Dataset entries

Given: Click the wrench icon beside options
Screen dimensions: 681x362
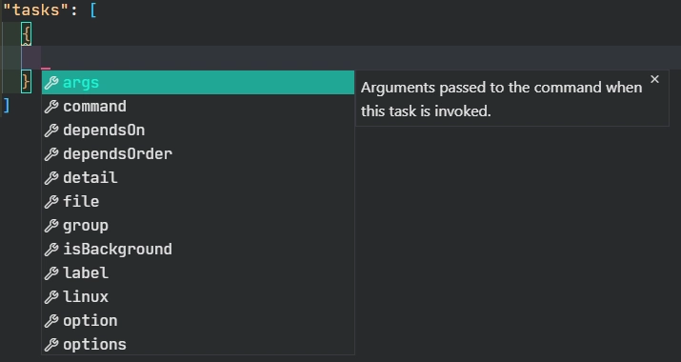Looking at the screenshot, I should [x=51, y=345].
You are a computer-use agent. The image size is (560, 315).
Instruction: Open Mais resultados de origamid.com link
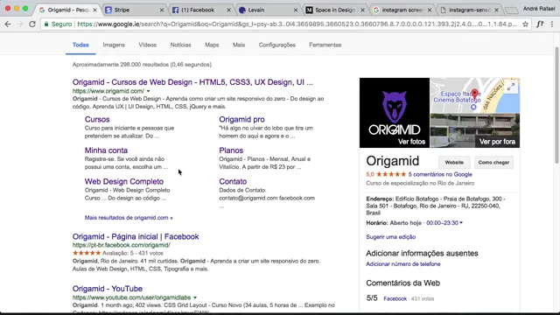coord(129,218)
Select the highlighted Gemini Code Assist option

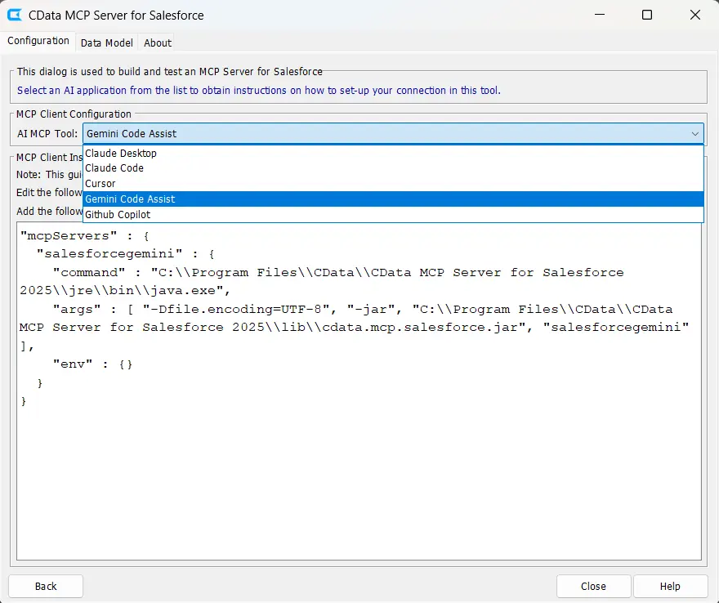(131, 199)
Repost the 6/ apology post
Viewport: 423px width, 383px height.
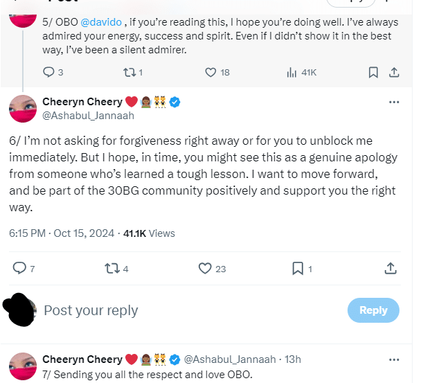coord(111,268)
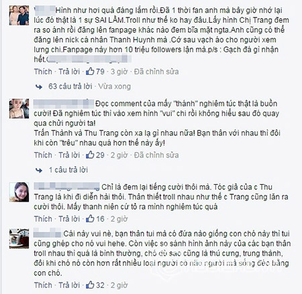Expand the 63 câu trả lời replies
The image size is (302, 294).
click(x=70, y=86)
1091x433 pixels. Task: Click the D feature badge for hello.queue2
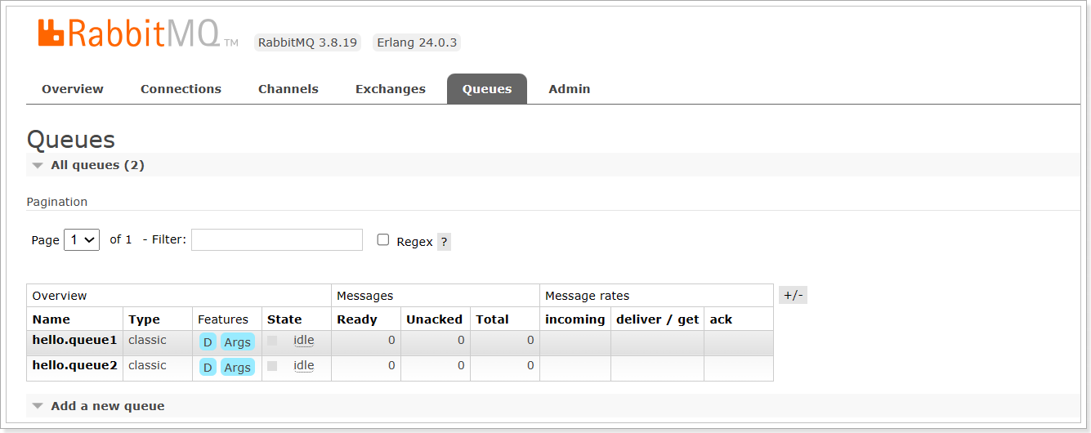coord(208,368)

Exercise | The result should be an exact repetition of all the records. Drop the pictures.

Result of the exercise |
Given: Click the wrench icon beside options
Screen dimensions: 681x362
Looking at the screenshot, I should [x=51, y=345].
You are a computer-use agent. The image size is (560, 315).
Instruction: Open Mais resultados de origamid.com link
coord(129,218)
Select the highlighted Gemini Code Assist option

(131, 199)
Repost the 6/ apology post
Viewport: 423px width, 383px height.
coord(111,268)
Expand the 63 câu trả lời replies
The image size is (302, 294).
click(x=70, y=86)
1091x433 pixels. Task: Click the D feature badge for hello.queue2
coord(208,368)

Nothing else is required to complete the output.